What are the lessons that we learn from this discussion of the causes of the GFC, which is based on Chapters 1 to 3 of House of Debt? The first lesson is almost exactly the opposite of the Sherlock Holmes quote used in the opening chapter: “It is a capital mistake to theorize without data (as this creates biases)”. To the contrary, it is impossible to do data analysis without theories to guide us as to which aspects of the data are relevant and important for our analysis. In the modern age, there is too much data to allow us to examine it for patterns without such guidance. Mian and Sufi start by examining the buildup of debt prior to the GFC, but the WDI database lists 1400 data series for 217 economies, and those going for an analysis without a theoretical framework would find many other significant coincidences in the huge data set. As an illustration, no one would think to make a graph of housing price falls in states which require judicial procedures for foreclosures and compare it with states without such requirements, unless we had a theory which tells us that foreclosures lead to negative externalities for housing prices.
These chapters of HoD have been examined in detail because they show how good use of statistics is entangled with theoretical frameworks for understanding the real world. Theories we have about the world guide us to data. In turn, examination of data leads to modifications in theories, which generate new demands for more and different data for evaluation. This in conflict with the idea that we can fruitfully examine data alone, without any knowledge of the real-world mechanisms. We can discover patterns in such analysis, but the meaning and significance of such patterns can only emerge after placing them in their real-world context.
A second important point, which goes against conventional training in statistics, is that data analysis is simple and intuitive. We look at which states had larger falls, who has more debt, etc. Simple comparisons of numbers suffice; no complex theoretical distributions are involved. Conventional analysis substitutes thinking about real world with complex mathematical assumptions about the data, and frequently leads to false conclusions. It is rarely clear to the researchers themselves how much of their results depend on the statistical assumptions they have made, and how little it depends on the data.

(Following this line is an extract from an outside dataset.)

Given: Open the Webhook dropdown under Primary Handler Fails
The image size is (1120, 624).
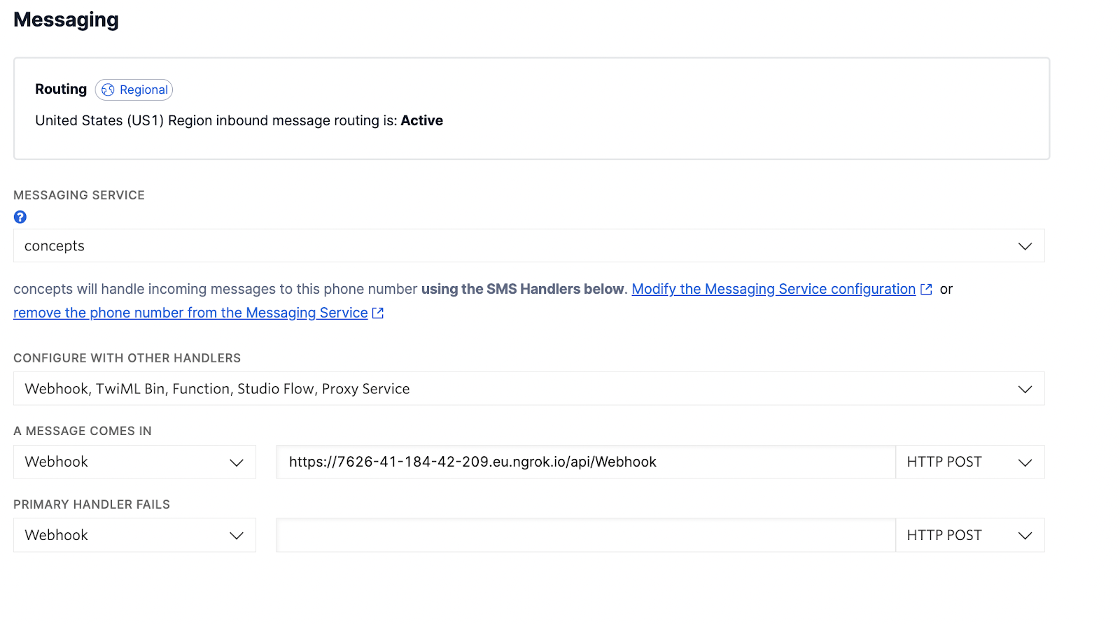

The final point is perhaps the most important. Data analysis is always done within a battlefield of interests. The analysis done in House of Debt speaks for the powerless, the 4 million homeowners who got evicted from their homes. Even though the results are intuitively obvious, this analysis did not make it into the hallways of power. Instead, the self-serving banking view was promoted by the powerful financial lobby. This led to policies which bailed out the bankers by giving them subisidies of trillions of dollars for their criminal activities which defrauded millions of poor. Even today, the perspectives presented above are the minority view, and the banking view dominates. The power/knowledge angle is essential to keep in mind in studying statistics.